To obtain the corpus of projects, we used the Boa infrastructure to query a dataset of GitHub Python repositories.
As of June 23, 2025, the Boa site is down, so skip to the Data Cleanup step using the boa-job107852-output.txt file.
Copy over the code from the corpus-collection/hypothesis_imports.boa file to the tool and run it on the Github Python 2022 dataset. After the code is run, a job output file will be created.
To create the CSV of repositories, change the value of boa_file on line 23 of cleanup_data.py to the name of the output file. This will produce a CSV hypothesis_imports_raw.csv.

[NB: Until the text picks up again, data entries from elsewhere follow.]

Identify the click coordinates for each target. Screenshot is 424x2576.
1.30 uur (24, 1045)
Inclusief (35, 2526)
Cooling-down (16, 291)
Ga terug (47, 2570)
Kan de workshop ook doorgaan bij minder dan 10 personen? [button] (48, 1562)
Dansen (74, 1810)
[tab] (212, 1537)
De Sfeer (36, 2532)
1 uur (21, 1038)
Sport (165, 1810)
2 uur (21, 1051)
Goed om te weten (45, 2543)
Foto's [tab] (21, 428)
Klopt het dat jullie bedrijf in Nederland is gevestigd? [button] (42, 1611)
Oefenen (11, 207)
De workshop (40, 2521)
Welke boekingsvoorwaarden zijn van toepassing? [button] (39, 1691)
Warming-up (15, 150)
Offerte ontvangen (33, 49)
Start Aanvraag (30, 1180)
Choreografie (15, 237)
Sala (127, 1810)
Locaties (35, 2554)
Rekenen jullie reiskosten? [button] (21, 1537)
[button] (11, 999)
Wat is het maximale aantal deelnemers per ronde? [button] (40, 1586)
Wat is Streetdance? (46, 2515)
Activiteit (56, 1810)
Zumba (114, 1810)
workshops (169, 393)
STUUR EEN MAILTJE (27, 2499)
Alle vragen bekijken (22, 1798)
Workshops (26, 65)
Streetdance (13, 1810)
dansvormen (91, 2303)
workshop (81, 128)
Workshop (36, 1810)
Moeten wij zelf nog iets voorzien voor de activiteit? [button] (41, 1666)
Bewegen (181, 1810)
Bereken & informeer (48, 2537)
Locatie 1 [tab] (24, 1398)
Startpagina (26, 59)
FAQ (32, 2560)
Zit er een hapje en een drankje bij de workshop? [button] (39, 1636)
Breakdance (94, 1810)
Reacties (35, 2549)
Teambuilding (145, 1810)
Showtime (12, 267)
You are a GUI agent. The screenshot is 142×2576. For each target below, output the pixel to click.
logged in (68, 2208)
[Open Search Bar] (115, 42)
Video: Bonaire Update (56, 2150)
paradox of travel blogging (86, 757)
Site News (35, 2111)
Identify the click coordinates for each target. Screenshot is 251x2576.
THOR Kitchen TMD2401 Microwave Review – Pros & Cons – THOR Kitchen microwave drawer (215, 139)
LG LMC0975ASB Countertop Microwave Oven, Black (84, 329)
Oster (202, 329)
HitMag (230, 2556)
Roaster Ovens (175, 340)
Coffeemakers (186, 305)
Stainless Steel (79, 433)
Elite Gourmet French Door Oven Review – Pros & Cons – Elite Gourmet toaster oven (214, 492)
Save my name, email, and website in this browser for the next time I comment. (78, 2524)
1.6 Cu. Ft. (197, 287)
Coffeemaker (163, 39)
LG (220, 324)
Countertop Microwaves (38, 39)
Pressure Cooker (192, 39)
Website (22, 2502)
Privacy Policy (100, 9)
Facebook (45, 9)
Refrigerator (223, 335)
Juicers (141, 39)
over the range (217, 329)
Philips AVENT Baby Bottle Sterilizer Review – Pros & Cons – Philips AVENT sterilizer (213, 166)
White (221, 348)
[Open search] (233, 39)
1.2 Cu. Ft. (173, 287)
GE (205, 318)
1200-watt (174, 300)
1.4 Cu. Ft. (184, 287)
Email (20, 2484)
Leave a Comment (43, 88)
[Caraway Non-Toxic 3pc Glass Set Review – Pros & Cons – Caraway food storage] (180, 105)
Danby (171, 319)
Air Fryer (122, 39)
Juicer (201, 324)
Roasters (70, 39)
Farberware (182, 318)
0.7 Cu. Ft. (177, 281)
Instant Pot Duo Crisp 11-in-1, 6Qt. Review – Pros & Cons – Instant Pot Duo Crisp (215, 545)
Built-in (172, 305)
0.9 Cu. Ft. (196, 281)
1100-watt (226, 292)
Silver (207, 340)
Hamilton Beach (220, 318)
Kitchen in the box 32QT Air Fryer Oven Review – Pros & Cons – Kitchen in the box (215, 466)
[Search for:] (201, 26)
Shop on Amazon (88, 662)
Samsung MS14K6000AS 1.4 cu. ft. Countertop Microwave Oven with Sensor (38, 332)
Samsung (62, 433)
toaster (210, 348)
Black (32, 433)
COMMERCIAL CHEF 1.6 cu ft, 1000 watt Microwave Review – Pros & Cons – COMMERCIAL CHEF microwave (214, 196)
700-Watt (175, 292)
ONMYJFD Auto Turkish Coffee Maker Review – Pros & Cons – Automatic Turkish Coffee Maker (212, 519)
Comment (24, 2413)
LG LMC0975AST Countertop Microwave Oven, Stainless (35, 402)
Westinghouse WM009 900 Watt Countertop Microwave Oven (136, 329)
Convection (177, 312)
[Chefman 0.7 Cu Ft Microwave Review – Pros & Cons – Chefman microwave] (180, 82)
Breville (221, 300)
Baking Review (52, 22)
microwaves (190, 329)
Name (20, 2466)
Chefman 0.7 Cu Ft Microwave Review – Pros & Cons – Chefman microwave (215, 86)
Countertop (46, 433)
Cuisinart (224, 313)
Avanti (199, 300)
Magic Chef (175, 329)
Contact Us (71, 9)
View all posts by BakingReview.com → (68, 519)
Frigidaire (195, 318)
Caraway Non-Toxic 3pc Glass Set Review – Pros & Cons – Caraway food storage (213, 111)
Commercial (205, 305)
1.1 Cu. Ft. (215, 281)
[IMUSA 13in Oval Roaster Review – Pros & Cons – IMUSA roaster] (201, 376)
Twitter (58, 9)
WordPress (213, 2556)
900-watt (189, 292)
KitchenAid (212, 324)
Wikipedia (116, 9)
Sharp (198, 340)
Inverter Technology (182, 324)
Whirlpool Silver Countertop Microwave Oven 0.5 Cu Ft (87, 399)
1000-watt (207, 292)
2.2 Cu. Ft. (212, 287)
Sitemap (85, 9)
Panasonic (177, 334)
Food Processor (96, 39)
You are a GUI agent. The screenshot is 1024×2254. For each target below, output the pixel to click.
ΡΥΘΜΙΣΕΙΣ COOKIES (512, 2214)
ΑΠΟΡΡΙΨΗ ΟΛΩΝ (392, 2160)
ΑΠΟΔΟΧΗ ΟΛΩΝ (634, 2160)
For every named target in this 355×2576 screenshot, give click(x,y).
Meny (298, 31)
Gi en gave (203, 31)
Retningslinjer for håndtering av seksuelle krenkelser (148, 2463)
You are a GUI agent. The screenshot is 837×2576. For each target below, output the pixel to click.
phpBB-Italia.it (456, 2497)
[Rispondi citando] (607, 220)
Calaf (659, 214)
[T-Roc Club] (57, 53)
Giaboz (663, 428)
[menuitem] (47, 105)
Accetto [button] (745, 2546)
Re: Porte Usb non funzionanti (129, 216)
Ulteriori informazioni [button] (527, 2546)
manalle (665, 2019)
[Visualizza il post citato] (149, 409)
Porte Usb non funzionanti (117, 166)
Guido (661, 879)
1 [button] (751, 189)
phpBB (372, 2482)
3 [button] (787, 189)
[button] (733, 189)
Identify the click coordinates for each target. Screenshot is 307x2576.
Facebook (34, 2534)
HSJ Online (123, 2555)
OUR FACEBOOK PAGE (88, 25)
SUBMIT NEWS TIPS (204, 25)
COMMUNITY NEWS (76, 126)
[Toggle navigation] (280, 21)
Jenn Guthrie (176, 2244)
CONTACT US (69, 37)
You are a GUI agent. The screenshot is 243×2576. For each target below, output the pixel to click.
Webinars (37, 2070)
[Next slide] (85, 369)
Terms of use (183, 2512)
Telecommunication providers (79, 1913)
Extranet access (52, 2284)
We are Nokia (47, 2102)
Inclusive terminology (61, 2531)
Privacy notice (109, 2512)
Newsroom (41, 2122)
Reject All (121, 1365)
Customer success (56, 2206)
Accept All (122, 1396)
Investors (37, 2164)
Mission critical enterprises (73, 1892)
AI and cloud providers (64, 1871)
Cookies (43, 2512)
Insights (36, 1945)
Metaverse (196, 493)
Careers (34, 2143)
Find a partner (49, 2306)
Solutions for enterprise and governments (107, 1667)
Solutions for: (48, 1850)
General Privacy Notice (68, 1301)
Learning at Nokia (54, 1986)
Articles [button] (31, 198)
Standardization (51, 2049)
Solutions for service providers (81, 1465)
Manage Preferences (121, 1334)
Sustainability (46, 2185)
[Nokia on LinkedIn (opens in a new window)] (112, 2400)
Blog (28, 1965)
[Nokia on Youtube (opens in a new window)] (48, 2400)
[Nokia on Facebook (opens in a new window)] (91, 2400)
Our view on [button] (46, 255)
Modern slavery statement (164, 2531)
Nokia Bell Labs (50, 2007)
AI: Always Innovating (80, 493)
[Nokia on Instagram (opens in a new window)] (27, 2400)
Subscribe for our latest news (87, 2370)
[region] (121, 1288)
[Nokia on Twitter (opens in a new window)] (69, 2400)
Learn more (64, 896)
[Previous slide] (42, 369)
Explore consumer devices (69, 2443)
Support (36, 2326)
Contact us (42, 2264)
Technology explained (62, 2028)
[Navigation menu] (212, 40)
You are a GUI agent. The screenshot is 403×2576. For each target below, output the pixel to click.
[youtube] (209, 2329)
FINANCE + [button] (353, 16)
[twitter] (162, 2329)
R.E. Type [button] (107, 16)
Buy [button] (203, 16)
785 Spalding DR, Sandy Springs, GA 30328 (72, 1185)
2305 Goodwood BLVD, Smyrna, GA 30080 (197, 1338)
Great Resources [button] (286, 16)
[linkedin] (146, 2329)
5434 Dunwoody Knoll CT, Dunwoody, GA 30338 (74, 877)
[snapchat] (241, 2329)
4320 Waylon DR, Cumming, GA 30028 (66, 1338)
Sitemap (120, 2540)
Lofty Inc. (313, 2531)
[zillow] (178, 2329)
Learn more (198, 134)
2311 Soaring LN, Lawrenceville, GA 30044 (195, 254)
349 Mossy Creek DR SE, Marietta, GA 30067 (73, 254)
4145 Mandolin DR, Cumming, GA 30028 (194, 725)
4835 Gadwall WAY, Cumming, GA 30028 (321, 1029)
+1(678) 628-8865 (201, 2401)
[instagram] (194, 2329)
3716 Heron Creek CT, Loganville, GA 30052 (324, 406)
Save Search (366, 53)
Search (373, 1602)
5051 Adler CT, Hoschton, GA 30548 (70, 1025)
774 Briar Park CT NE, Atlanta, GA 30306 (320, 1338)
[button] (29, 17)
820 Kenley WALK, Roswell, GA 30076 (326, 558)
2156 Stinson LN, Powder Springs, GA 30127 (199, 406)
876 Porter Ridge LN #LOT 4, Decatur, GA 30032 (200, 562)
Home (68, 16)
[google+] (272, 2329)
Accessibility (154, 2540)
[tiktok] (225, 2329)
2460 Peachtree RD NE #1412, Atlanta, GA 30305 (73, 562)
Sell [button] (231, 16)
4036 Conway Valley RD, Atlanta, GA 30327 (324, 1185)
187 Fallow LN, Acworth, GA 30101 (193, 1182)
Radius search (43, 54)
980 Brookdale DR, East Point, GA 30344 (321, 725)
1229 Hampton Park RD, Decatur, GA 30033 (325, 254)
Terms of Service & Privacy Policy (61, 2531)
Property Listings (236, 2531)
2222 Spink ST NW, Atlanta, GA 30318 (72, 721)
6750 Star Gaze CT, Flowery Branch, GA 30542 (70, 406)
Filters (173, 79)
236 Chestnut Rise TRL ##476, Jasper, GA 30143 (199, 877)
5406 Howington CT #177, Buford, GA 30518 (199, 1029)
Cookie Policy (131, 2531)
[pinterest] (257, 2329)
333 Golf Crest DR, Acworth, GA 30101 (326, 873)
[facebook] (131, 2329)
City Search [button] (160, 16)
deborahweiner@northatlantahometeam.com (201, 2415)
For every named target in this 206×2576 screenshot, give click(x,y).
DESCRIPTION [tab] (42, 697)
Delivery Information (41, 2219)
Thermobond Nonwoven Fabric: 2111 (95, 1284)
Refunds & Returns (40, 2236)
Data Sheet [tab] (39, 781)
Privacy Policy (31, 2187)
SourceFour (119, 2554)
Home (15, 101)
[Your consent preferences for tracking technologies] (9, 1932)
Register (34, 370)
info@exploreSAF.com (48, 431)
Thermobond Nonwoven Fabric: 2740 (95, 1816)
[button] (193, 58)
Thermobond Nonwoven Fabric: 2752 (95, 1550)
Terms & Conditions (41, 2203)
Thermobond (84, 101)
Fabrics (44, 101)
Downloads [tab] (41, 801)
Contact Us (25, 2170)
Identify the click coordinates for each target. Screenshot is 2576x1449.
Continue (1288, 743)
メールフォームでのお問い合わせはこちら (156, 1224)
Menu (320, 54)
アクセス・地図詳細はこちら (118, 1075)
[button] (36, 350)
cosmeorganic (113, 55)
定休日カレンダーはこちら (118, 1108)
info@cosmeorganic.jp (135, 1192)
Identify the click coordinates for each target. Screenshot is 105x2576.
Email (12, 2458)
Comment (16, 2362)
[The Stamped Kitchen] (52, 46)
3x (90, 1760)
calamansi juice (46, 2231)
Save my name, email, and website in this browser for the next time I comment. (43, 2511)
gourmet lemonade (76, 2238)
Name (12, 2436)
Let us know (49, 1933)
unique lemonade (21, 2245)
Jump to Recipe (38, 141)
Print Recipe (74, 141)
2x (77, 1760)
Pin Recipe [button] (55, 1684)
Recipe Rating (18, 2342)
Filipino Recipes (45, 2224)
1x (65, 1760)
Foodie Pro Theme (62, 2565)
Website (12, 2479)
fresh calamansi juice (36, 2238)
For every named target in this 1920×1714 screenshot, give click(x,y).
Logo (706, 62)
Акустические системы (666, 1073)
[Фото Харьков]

There is another popular Python repository called Hypothesis, and some of the entries in the CSV will not be true uses of the PBT library Hypothesis. To filter out these instances, we first filtered by those with namespaces that contain the word "test" and then manually inspected the instances that did not contain the word "test" to see if they were actual uses of Hypothesis. This portion was done on Google Sheets by importing the CSV, naming that sheet hypothesis_imports and using the formula =filter(hypothesis_imports!1:2285,not(regexmatch(lower(hypothesis_imports!C:C),"test"))) to remove the entries that do not contain the word "test". The CSV containing the namespaces without the word "test" is gsheet_hypothesis_imports_non_test.csv, and the final, cleaned-up CSV is included under the name hypothesis_imports.csv. This CSV will be used in the rest of the artifact.